En tant qu’auteur-réalisateur, je m’intéresse au travail des chercheurs et aux conditions de vie des populations, à leurs comportements sociaux, à leur changement de vie face à l’émergence de ce projet de La Grande Muraille Verte : apparition de forages, de nouvelles activités économiques locales, changement d’alimentation, impacts sur la santé, actions médicales et sanitaires menées conjointement par l’Agence sénégalaise en charge de la Grande Muraille Verte et l’Observatoire Hommes-Milieux international du CNRS.

L’UMI 3189 ESS est un laboratoire associant le CNRS (Marseille, France) et quatre institutions de formation et de recherche africaines : UCAD (Dakar, Sénégal), UGB (Saint-Louis, Sénégal), CNRST (Ouagadougou, Burkina Faso), l’USTTB (Bamako, Mali).

Film documentaire produit et réalisé : La Science et la Grande Muraille Verte (60’). Co-auteurs : Pierre Boccanfuso et Gilles Boëtsch ; Réalisateur : Pierre Boccanfuso ; Conseiller scientifique : Gilles Boëtsch ; Co-production : CNRS Images et UMI 3189 ESS.
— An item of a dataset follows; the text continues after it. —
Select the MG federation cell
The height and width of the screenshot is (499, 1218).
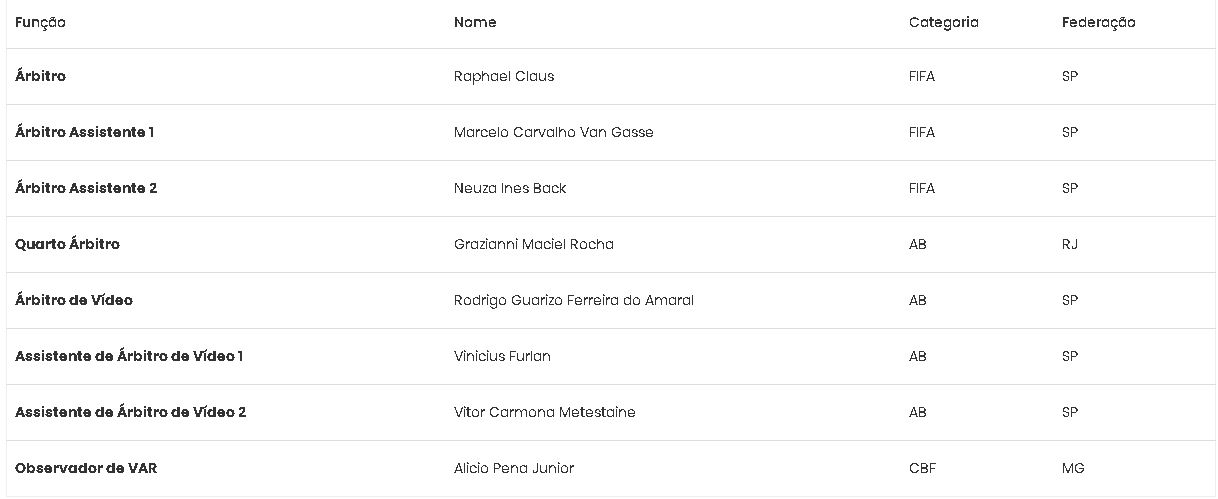(1072, 468)
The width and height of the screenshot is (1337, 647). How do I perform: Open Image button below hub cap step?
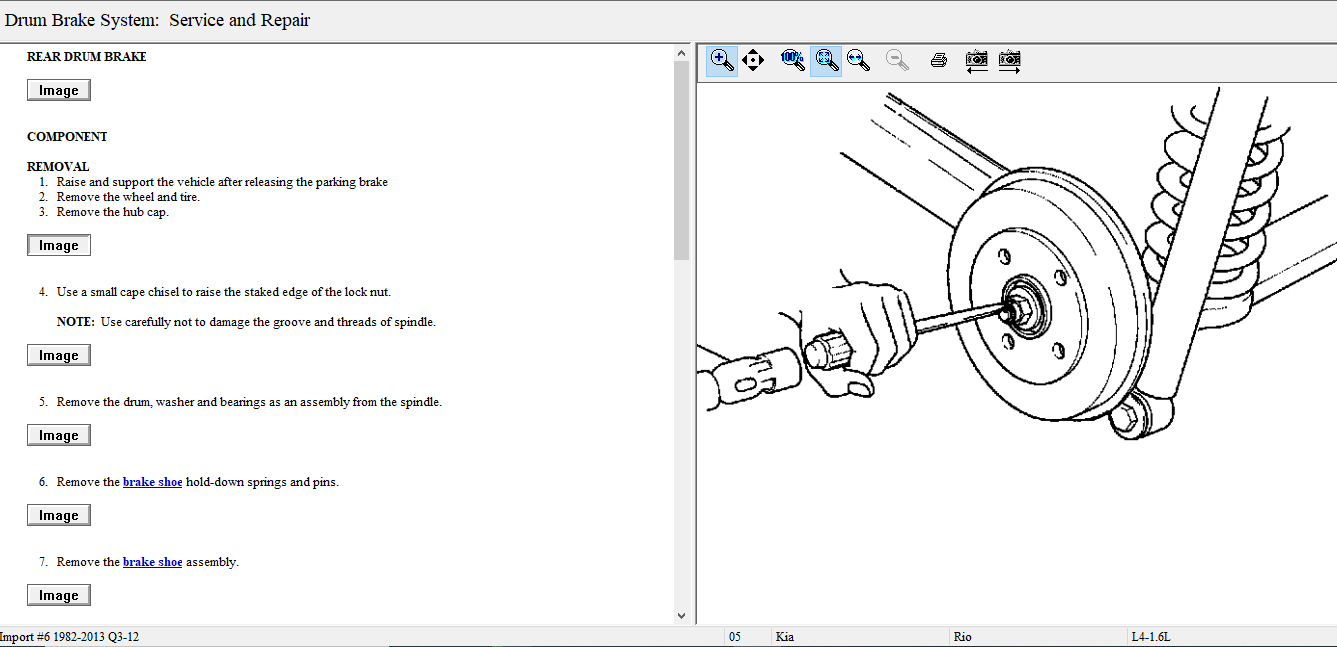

Douze courts métrages (3 à 6') sur les travaux des chercheurs de l'UMI 3189 ESS et de l'OHMi de Tessékéré autour de la Grande Muraille Verte ont été produits et réalisés. Co-auteurs : Pierre Boccanfuso et Gilles Boëtsch ; Réalisateur : Pierre Boccanfuso ; Conseiller scientifique : Gilles Boëtsch ; Co-production : CNRS Images et UMI 3189 ESS.